Brett Dowdy: Motivational Interviewing For SE
One of the main attractions of the conference that supported this year's theme of "Embracing Change at Work" was an all-day workshop (offered both days) on the use of motivational interviewing (MI) specifically for Supported Employment. MI is a method for helping people who are ambivalent about a particular change take steps to achieve personally meaningful goals. MI is especially effective for service providers who work with consumers and for their supervisors to help service team members enhance their skills.
This workshop was conducted by Brett Dowdy, Ph.D., a Cincinnati-based psychologist who has conducted numerous MI trainings throughout Ohio. Dr. Dowdy is a Clinical Administrator at Summit Behavioral Healthcare, a 250-bed inpatient state hospital. His workshop emphasized the following:
- MI helps service providers understand each consumer's perspective about the pros and cons of working.
- MI helps service providers understand each consumer's vision and goals for work.
- Skills develop and improve with regular practice.
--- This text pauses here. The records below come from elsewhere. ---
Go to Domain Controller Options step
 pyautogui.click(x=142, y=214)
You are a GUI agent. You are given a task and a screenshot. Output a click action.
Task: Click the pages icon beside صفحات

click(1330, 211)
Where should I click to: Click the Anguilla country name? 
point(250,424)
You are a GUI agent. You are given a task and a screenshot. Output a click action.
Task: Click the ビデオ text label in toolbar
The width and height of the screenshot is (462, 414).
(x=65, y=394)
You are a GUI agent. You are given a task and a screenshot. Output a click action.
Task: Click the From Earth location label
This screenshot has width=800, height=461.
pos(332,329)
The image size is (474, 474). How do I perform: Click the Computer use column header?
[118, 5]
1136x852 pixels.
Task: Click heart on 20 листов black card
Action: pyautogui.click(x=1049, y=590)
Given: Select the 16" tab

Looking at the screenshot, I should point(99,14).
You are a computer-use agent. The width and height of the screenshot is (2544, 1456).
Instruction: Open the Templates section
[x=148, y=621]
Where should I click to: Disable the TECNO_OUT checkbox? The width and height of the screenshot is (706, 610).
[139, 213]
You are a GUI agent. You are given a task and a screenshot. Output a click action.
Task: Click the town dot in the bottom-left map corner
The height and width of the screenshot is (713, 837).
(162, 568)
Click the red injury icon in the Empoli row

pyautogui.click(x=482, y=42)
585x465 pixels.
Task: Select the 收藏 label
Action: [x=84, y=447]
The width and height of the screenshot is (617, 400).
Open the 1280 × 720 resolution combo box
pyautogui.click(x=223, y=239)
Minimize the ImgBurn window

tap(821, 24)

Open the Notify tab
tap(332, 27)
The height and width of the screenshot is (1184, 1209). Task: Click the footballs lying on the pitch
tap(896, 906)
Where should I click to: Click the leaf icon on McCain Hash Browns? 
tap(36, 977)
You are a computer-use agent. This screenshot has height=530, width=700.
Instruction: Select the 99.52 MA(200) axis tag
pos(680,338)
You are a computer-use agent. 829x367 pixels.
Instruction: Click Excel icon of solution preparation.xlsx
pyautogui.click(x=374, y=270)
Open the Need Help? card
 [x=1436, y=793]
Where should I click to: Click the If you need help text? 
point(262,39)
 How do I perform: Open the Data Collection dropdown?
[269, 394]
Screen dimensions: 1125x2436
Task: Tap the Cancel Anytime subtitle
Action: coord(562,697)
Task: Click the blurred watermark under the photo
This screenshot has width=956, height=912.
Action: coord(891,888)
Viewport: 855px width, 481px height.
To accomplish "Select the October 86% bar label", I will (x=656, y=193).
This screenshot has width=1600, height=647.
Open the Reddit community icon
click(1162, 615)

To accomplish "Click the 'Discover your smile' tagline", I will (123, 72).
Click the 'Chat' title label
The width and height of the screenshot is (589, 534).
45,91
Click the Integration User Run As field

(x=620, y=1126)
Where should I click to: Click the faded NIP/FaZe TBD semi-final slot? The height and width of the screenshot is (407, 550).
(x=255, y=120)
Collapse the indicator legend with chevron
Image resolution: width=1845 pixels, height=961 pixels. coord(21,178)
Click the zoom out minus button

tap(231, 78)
- Portions of staff meetings or group supervision sessions can be used to role play and rehearse MI skills with team members and engage in exercises to practice such skills as reflective listening, avoiding argumentation, rolling with resistance, and supporting consumer self-efficacy.
- There are fun and entertaining ways of rehearsing and practicing that can bring some humor into a staff meeting.
Other Presenters & Workshops
A number of staff members, associates, and friends of the Ohio SE CCOE presented workshops, as well. Three noted guest speakers included the following:
- David Lynde, MSW, co-director of the Dartmouth Evidence-Based Practices Center
- Sandra Stephenson, MSW, LISW, director of the Ohio Department of Mental Health
- John Connelly, JD, executive director of Ohio Rehabilitation Services Commission
Other conference topics included the following:
- Person-Centered Job Development
- Medications, Practical Tips, and Managing Side Effects for Work
- Benefits Planning: The Argument for Work
- Follow-Along: Roles, Obstacles & Challenges when Developing a Collaborative Plan
- Disclosure, Privacy, and Informed Choice
- Effective Employment Specialists: Skills & Characteristics
- Medicaid Buy-In: Information and Consultation
- Partnering with Consumer-Operated Services (COS): Promoting Work in Recovery
- Job Development: When a Legal History is Present
Perhaps of even greater importance to participants, though, were the informal conversations that occurred between the workshops and plenary sessions. These were occasions for people to meet for the first time, to get reacquainted, and to share stories of implementation challenges and consumer successes. From this combination of formal and informal dialogue, many people took home inspirational stories as well as practical advice-all of which contribute to a larger sense of community, the knowledge that they aren't alone in their efforts.
Upcoming Training Sessions
Building upon the success of this year's annual conference, the Ohio SE CCOE plans to hold more regional training events and regional meetings. Both are intended to share lessons learned from implementation. Keep checking the Ohio SE CCOE's online event calendar for information about upcoming trainings and meetings in your area.
The National Scene
Supported Employment (SE), the evidence-based practice, was created and is studied by researchers Deborah R. Becker, MEd, CRC, Robert E. Drake, MD, PhD, Gary Bond, PhD, and their colleagues at the Dartmouth Psychiatric Research Center of Dartmouth Medical School. SE is also known as Individual Placement & Support (IPS).
The Dartmouth PRC has provided leadership for national implementation of SE via the Johnson & Johnson-Dartmouth Community Mental Health Program. The State of Ohio and the Center for Evidence-Based Practices (CEBP) at Case Western Reserve University—through its Ohio SE Coordinating Center of Excellence (CCOE)—are participating in this national initiative.